Set task: Format the records from their first line through the line containing "Delete 第3基地航空隊 with" as a JSON list of strings, one string per line, with blank lines dropped. Leave out everything after that line.

** Begin Records for this task **

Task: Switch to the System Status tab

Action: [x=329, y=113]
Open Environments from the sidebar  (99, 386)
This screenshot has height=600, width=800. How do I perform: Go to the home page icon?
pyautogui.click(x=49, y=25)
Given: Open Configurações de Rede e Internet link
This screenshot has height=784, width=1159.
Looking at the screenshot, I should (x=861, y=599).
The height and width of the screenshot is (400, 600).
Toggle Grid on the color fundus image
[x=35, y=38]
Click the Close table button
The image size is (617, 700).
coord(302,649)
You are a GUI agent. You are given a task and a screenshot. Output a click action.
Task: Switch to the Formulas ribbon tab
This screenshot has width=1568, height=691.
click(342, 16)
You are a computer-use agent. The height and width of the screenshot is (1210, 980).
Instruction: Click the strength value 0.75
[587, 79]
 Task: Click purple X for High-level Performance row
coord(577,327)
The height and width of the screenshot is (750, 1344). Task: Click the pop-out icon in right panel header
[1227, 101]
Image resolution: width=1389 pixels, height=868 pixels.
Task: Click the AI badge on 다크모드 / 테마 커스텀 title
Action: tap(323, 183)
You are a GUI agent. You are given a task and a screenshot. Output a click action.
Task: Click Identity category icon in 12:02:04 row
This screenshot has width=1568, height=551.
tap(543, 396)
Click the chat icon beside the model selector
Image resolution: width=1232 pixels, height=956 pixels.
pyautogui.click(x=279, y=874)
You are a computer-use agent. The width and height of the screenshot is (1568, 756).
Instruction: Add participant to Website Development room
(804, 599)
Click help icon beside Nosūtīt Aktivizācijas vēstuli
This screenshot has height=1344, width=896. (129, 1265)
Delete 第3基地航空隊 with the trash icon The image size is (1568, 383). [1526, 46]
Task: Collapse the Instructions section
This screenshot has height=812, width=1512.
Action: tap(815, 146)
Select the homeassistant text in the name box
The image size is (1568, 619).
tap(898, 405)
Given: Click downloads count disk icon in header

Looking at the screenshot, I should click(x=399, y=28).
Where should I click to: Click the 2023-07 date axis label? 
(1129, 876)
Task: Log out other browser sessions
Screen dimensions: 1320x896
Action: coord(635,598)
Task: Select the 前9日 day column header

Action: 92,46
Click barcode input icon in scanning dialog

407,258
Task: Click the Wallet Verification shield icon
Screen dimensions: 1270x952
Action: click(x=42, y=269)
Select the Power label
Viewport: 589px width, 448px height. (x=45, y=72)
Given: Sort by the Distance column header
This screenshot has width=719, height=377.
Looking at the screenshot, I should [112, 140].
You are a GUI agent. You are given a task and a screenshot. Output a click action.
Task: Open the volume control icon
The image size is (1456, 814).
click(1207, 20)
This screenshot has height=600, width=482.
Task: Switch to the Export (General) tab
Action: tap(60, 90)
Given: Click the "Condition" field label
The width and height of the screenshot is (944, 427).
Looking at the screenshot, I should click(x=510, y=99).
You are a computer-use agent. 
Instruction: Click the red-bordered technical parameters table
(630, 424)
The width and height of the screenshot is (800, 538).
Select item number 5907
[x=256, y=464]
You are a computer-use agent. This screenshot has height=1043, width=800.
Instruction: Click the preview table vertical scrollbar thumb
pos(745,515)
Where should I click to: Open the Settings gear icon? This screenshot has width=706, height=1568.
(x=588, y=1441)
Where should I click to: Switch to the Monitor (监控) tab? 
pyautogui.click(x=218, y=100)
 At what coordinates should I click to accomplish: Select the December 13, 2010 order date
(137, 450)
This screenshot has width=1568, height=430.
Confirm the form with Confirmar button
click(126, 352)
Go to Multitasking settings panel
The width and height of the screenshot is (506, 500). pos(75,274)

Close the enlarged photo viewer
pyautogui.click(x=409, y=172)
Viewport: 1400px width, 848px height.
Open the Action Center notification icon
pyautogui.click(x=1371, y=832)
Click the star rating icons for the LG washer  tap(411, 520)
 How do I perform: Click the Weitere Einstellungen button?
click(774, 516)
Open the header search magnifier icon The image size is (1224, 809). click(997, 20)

** End Records for this task **

The answer:
[
  "Task: Switch to the System Status tab",
  "Action: [x=329, y=113]",
  "Open Environments from the sidebar  (99, 386)",
  "This screenshot has height=600, width=800. How do I perform: Go to the home page icon?",
  "pyautogui.click(x=49, y=25)",
  "Given: Open Configurações de Rede e Internet link",
  "This screenshot has height=784, width=1159.",
  "Looking at the screenshot, I should (x=861, y=599).",
  "The height and width of the screenshot is (400, 600).",
  "Toggle Grid on the color fundus image",
  "[x=35, y=38]",
  "Click the Close table button",
  "The image size is (617, 700).",
  "coord(302,649)",
  "You are a GUI agent. You are given a task and a screenshot. Output a click action.",
  "Task: Switch to the Formulas ribbon tab",
  "This screenshot has width=1568, height=691.",
  "click(342, 16)",
  "You are a computer-use agent. The height and width of the screenshot is (1210, 980).",
  "Instruction: Click the strength value 0.75",
  "[587, 79]",
  " Task: Click purple X for High-level Performance row",
  "coord(577,327)",
  "The height and width of the screenshot is (750, 1344). Task: Click the pop-out icon in right panel header",
  "[1227, 101]",
  "Image resolution: width=1389 pixels, height=868 pixels.",
  "Task: Click the AI badge on 다크모드 / 테마 커스텀 title",
  "Action: tap(323, 183)",
  "You are a GUI agent. You are given a task and a screenshot. Output a click action.",
  "Task: Click Identity category icon in 12:02:04 row",
  "This screenshot has width=1568, height=551.",
  "tap(543, 396)",
  "Click the chat icon beside the model selector",
  "Image resolution: width=1232 pixels, height=956 pixels.",
  "pyautogui.click(x=279, y=874)",
  "You are a computer-use agent. The width and height of the screenshot is (1568, 756).",
  "Instruction: Add participant to Website Development room",
  "(804, 599)",
  "Click help icon beside Nosūtīt Aktivizācijas vēstuli",
  "This screenshot has height=1344, width=896. (129, 1265)",
  "Delete 第3基地航空隊 with the trash icon The image size is (1568, 383). [1526, 46]"
]